Disclosure: When you click a link and buy stuff to pimp up your build, I may earn a commission so I can put some more bling on my rides as well.

An in-depth review of the Rolf Dolomite wheels

I recently bought a set of Rolf Dolomite wheels to finally wrap up the Cannondale Super V restoration.

The drivetrain of this bike was constantly having slipping issues. But it was only after I installed a new chain, new cassette, new chainrings, and a new bottom bracket that I discovered the actual problem was with the freehub body.

So as a last ditch resort I researched vintage mountain bike wheels and decided to buy this absolutely gorgeous pair of blue-anodized Rolf Dolomite wheels to match the blue of the custom paint job.

Thank god it resolved the issue I was experiencing for so long and I could finally enjoy all the work that had gone into this bicycle restoration.

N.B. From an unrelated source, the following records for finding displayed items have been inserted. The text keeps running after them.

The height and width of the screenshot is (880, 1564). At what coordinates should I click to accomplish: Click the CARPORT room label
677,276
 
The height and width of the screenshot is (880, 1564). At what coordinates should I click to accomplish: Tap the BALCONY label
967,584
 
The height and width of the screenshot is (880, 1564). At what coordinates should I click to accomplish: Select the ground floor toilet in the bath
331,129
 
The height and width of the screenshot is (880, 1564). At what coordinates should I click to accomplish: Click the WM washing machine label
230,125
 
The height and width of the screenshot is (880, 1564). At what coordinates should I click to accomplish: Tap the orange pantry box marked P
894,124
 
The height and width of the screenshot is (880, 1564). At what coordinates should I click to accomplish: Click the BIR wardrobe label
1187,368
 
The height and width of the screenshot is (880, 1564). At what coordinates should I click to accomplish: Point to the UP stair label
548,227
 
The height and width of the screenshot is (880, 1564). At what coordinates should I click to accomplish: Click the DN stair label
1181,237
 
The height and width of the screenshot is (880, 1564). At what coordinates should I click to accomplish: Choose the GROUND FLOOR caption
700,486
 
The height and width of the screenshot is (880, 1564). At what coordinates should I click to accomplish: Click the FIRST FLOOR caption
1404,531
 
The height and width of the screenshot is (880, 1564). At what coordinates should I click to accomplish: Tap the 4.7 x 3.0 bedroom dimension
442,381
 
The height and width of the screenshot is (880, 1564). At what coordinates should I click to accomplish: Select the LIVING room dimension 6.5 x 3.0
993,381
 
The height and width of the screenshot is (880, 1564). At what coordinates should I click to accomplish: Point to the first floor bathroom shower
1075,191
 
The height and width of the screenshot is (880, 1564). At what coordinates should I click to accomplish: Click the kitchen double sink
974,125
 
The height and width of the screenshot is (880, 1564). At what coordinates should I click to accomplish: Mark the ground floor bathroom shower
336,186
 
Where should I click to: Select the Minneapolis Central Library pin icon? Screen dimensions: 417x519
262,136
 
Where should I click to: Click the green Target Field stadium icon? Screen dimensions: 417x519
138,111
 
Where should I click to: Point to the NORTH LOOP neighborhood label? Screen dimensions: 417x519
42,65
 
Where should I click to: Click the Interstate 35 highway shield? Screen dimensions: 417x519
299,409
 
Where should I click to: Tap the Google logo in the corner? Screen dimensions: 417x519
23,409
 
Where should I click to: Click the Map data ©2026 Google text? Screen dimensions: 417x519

The birth of paired spoke design

In the late nineties an engineer named Rolf Dietrich pitched the idea of a wheel design using less spokes to Trek. Trek decided to license the brand name and from 1997 started to mount their premium models with wheels with the Rolf brand on them.

1999 Trek VRX 500

1999 was the year the top-end Trek VRX 500 featured these Rolf Dolomite wheels.

I’m no engineer and I don’t understand how he did it, but somehow by pairing spokes he got away with using less of them in a wheel.

Where a normal wheel would traditionally feature 36 spokes, my Rolf Dolomite wheels would feature 24 spokes front and back.

Another thing I noticed was that the rear rim is actually asymmetric, with the center-line slightly off to the left of the rim. Again, no idea why that is, but it’s another odd engineering touch for this wheelset.

You can imagine that having this amount of spokes on mountain bike was pretty revolutionary for the time and I thought they always looked absolutely awesome. Even the skewers look good.

In 2001 the license stopped and Rolf went on to create his own company, which still exists under the Rolf Prima brand name.

The original wheels produced for Trek will have a “Rolf” decal on the hub. If you find those wheels you know they’re at least 20 years old.

As far as the durability of the wheels I can’t really say I know how well they will hold up over time. And I’m not particularly inclined to find out.

Because of the rarity and the extremely good state of the wheels, they cost me a considerable amount of money. And it’s not like you can find spare parts for these wheels anymore. At least not very easy.

Concluding remarks for the Rolf Dolomite wheels

Restoring and riding older bikes for me is in part getting a taste of something that a lot of people spend a huge amount of time and energy on, bringing it to the world. And the combination of this first generation Super V with the Rolf Dolomite wheels is just that.